> **DIRECTIONS FOR THIS TASK**
Could you rewrite everything from the line containing "Viewport: 1200px width, 697px" down to the end of the records, replacing "orange" with "red" and keeping all else unchanged? Leave the pictures out of your answer.

Records about locating elements on screens
..............................
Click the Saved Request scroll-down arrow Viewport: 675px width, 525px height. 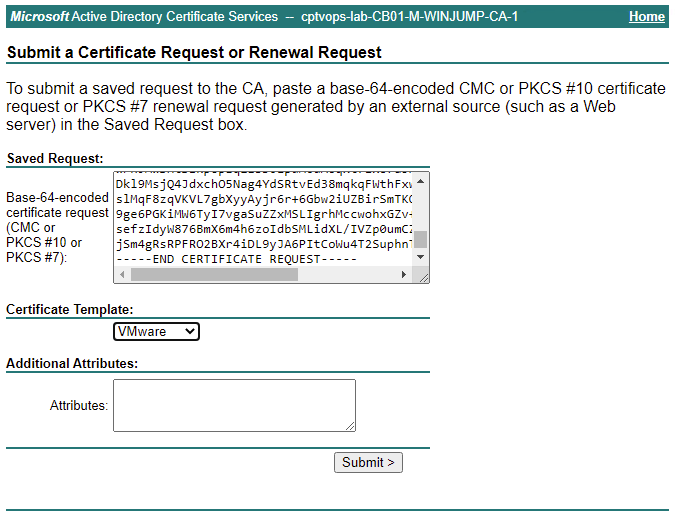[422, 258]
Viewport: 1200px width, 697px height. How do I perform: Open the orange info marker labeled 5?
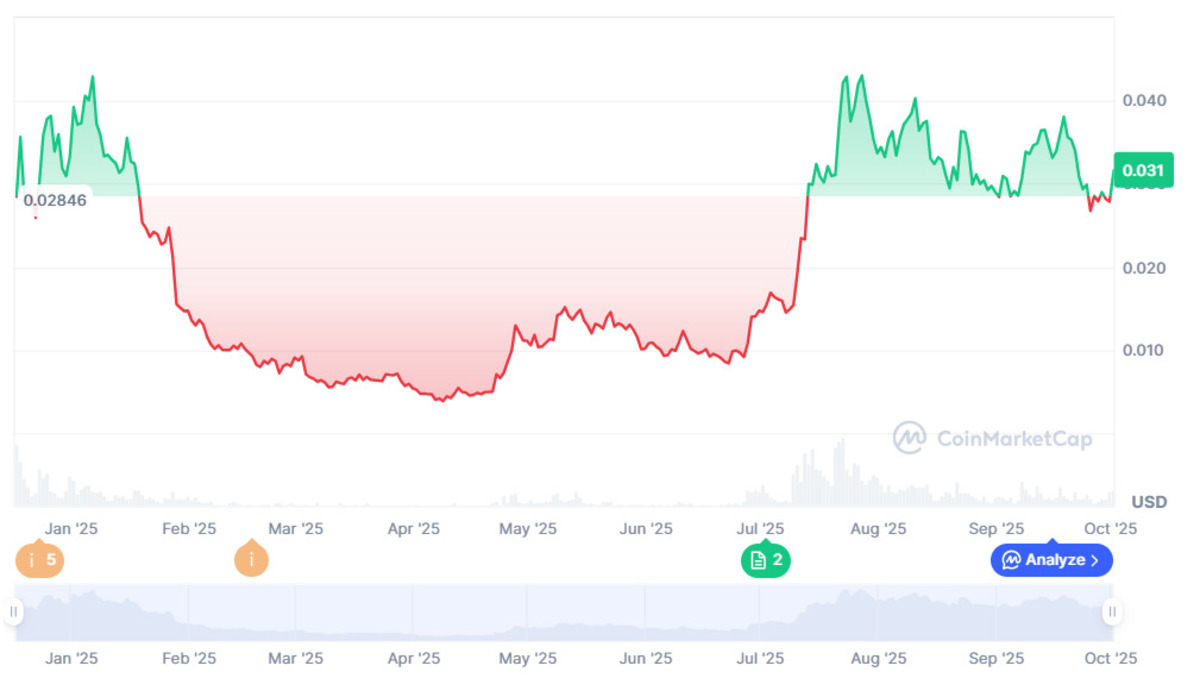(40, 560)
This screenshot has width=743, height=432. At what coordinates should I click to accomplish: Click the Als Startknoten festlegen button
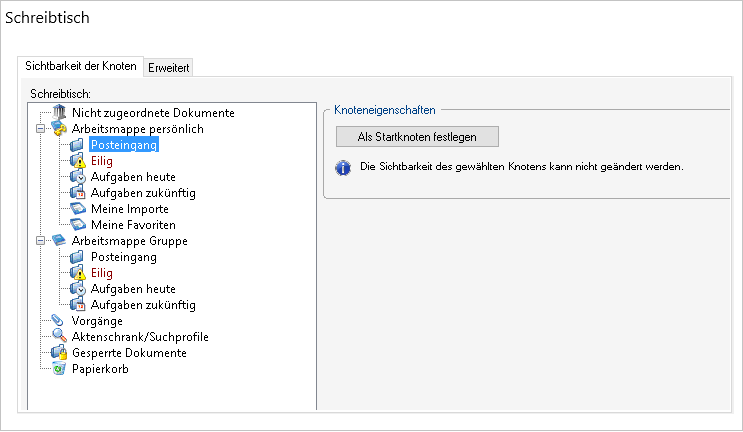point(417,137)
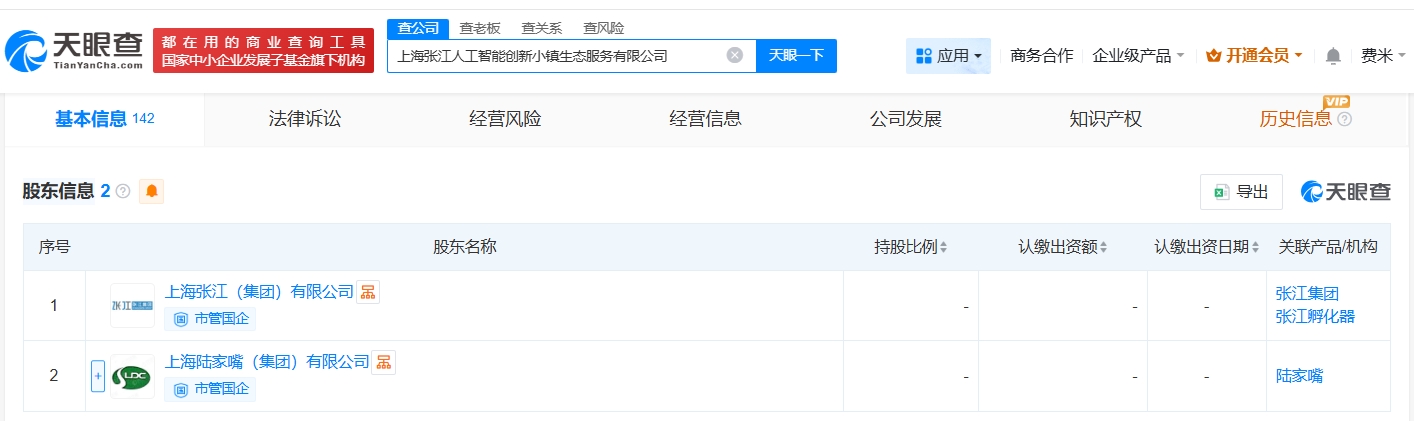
..............................
> **ANSWER TO THIS PROBLEM**
Viewport: 1200px width, 697px height. How do I perform: Open the red info marker labeled 5?
(40, 560)
This screenshot has width=743, height=432. At what coordinates should I click to accomplish: Click the Als Startknoten festlegen button
point(417,137)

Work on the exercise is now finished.